Coppia Ferrarese IGP: il pane intrecciato simbolo dell’Emilia-Romagna
La Coppia Ferrarese IGP è uno dei pani più iconici della tradizione italiana. Originaria della città di Ferrara, si distingue per la sua caratteristica forma intrecciata a “X” con quattro estremità sottili e croccanti, chiamate “crostini”. Grazie alla sua consistenza unica, fragrante all’esterno e leggera all’interno, rappresenta un’eccellenza della panificazione emiliano-romagnola e dal 2001 è riconosciuta come Indicazione Geografica Protetta (IGP).
Ingredienti
- 500 g di farina di grano tenero tipo 0
- 300 ml di acqua tiepida
- 10 g di lievito di birra fresco (oppure 3 g di lievito secco)
- 10 g di sale
- 15 g di strutto (oppure burro morbido)
- 10 g di olio extravergine d’oliva
- 1 cucchiaino di malto o miele
Preparazione
1. Preparare l’impasto
Sciogliere il lievito nell’acqua tiepida insieme al malto o al miele.

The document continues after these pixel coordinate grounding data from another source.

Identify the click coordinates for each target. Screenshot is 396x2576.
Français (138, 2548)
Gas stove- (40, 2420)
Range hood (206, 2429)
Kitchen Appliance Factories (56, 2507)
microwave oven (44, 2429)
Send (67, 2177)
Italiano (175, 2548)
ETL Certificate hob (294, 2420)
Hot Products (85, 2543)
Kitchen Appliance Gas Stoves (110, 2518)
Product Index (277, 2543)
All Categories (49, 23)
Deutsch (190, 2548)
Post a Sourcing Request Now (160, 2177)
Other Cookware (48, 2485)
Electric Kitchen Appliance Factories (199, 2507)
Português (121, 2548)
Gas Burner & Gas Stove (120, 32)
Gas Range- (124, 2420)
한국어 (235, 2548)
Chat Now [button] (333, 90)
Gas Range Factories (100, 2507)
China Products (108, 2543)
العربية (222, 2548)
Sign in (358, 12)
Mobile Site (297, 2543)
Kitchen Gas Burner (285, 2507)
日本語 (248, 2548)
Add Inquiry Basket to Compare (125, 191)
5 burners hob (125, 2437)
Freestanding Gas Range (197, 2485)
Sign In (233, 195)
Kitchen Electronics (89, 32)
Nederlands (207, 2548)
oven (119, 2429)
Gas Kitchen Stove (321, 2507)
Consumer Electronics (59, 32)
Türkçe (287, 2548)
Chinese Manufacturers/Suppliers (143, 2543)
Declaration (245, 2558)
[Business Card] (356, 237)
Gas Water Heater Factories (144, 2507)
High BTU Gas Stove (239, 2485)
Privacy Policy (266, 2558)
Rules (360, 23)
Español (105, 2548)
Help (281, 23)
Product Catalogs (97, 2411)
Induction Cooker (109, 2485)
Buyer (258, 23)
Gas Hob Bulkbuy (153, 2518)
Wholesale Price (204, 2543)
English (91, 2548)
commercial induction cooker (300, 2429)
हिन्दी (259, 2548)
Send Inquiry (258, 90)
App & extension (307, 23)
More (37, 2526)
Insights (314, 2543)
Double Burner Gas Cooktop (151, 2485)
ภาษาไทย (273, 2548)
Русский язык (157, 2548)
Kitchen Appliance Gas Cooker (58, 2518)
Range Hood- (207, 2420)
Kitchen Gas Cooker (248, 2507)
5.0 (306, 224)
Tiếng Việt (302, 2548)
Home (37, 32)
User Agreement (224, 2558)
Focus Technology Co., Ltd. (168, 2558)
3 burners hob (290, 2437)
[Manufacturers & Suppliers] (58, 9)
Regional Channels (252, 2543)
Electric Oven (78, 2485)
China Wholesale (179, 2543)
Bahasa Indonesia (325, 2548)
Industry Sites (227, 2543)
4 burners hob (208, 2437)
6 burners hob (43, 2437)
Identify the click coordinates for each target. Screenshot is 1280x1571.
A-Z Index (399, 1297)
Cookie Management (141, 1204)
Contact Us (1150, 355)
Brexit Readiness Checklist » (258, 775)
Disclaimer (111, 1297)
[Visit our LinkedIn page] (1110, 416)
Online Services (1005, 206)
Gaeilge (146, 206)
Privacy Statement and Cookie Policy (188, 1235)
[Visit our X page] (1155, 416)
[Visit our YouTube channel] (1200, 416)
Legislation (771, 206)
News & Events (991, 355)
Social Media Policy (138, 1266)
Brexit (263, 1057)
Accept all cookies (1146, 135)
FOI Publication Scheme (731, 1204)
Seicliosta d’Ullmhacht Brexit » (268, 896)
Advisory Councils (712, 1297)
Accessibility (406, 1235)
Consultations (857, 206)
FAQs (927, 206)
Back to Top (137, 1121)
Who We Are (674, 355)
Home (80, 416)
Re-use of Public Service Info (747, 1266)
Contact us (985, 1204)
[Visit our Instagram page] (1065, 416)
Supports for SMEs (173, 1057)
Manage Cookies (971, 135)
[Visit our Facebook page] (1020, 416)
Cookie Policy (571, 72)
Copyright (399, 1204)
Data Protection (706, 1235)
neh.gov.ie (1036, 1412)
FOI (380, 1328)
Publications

Unire la farina e iniziare a impastare. Aggiungere lo strutto, l’olio e infine il sale. Lavorare l’impasto per circa 10-15 minuti fino a ottenere una consistenza liscia ed elastica.
2. Prima lievitazione
Formare una palla, coprirla con un canovaccio e lasciarla lievitare in un luogo tiepido per circa 2 ore, fino al raddoppio del volume.
3. Dare la forma tradizionale
Dividere l’impasto in più filoncini sottili. Intrecciarli a coppie formando la caratteristica figura con quattro punte allungate tipica della Coppia Ferrarese.
4. Seconda lievitazione
Disporre le pagnotte su una teglia rivestita di carta forno e lasciarle lievitare ancora per circa 45-60 minuti.
5. Cuocere
Preriscaldare il forno a 220 °C. Cuocere per 20-25 minuti, finché il pane sarà ben dorato e le estremità risulteranno particolarmente croccanti.
6. Raffreddare e servire
Lasciare raffreddare completamente su una griglia prima di servire, così da preservarne la fragranza.
Consigli
- Utilizzare farina di buona qualità per ottenere una mollica leggera.
- Lo strutto è l’ingrediente tradizionale che conferisce la tipica friabilità.
- Per una crosta ancora più croccante, inserire un piccolo recipiente d’acqua nel forno durante i primi minuti di cottura.
Varianti
- Versione con olio extravergine d’oliva al posto dello strutto.
- Aggiunta di semi di sesamo o papavero per una nota aromatica.
- Preparazione in formato mini, ideale per buffet e aperitivi.
Conservazione
La Coppia Ferrarese è migliore il giorno stesso della preparazione. Si conserva comunque per 2 giorni in un sacchetto di carta. Per ritrovare la sua croccantezza, basta riscaldarla in forno a 180 °C per 5 minuti.
Domande frequenti
Perché si chiama “Coppia Ferrarese”?
Il nome deriva dalla particolare forma ottenuta intrecciando due filoncini di pasta, simbolo della tradizione panificatoria di Ferrara.
Che cosa significa IGP?
IGP significa Indicazione Geografica Protetta, un riconoscimento europeo che tutela i prodotti legati a un territorio e a un metodo di produzione tradizionale.
Con quali piatti si abbina?
È perfetta con salumi tipici emiliani, formaggi stagionati, antipasti, zuppe e secondi di carne.
Si può congelare?
Sì. Una volta raffreddata completamente, può essere congelata fino a due mesi e rigenerata direttamente in forno.